About Me – Nicole J. Olynk Widmar, PhD
Welcome to Consumer Corner where we strive to create insights from consumer research that you can take home to the farm! In other words, this is consumer-oriented conversation with the explicit intention of garnering understanding and insights for those in agricultural businesses from farms through food supply chains.
I specialize in farm business management and on-farm decision making and currently serve as the associate department head and graduate program chair in the Purdue University Department of Agricultural Economics. I have taught AGEC 310, Intro Farm Management, since 2012 and consider myself privileged to get to work with over 120 undergraduate students each year in one of the country’s largest farm management programs. In terms of background, my academic training marries livestock production (animal sciences) with agricultural economics and farm business management. I earned my A.A.S. from Alfred State College in animal science, B.S. from Cornell University in animal science and M.S. and Ph.D. from Michigan State University in agricultural economics.
There is a lot of consumer-focused research that goes on in the food and agricultural industries. My passion lies in bridging the gap between consumer demands and on-farm production systems.
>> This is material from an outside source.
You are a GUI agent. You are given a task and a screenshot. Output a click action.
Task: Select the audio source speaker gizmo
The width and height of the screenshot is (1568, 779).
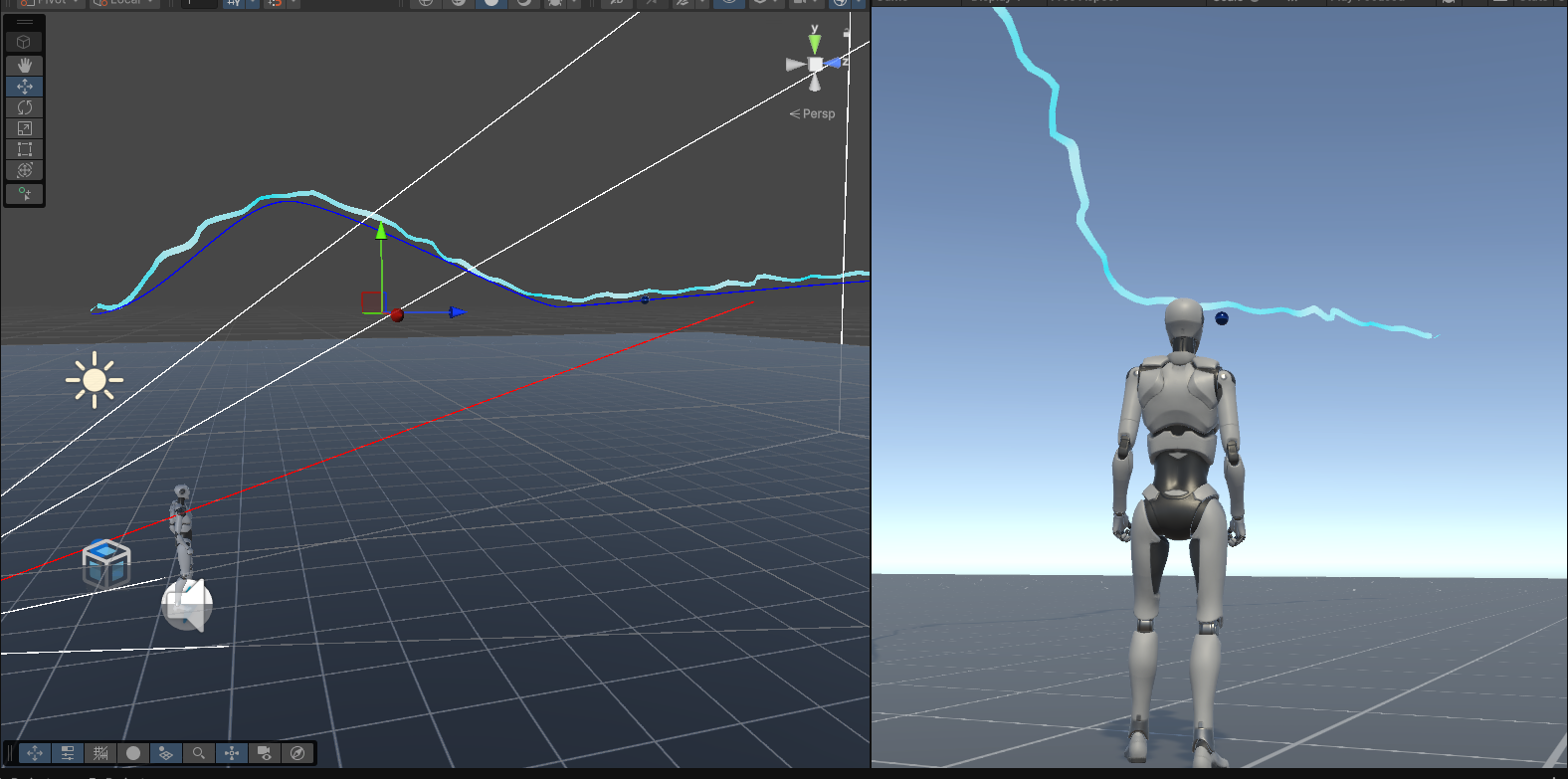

While understanding consumers’ supermarket shopping behaviors is intriguing, my real interest lies in understanding the demands of various types of consumers to better aid agricultural and food supply chains in making sound decisions. I participate heavily in inter-disciplinary research, which provides support for on-farm decision making regarding technology adoption, analysis of producer costs and benefits associated with alternative production processes; support for management of purchased inputs; and insight into the implications of changing consumer demand and preferences for agricultural producers.
My most recent works integrate the use of large datasets (including those developed from online and social media spaces) into producer decision making. I have an affinity for taking lessons learned from other industries and applying them in agriculture. What lessons can agriculture draw from non-traditional places, such as customer service industries, high-level computing devoted to social media and online communications, and even casinos? Is there a lesson in consumer relations for agricultural and food industries to be learned from Winnie the Pooh® or Mickey Mouse®? I believe that there are many!
I hope you’ll join us here in Consumer Corner to think differently about how consumer research can help inform your decision making.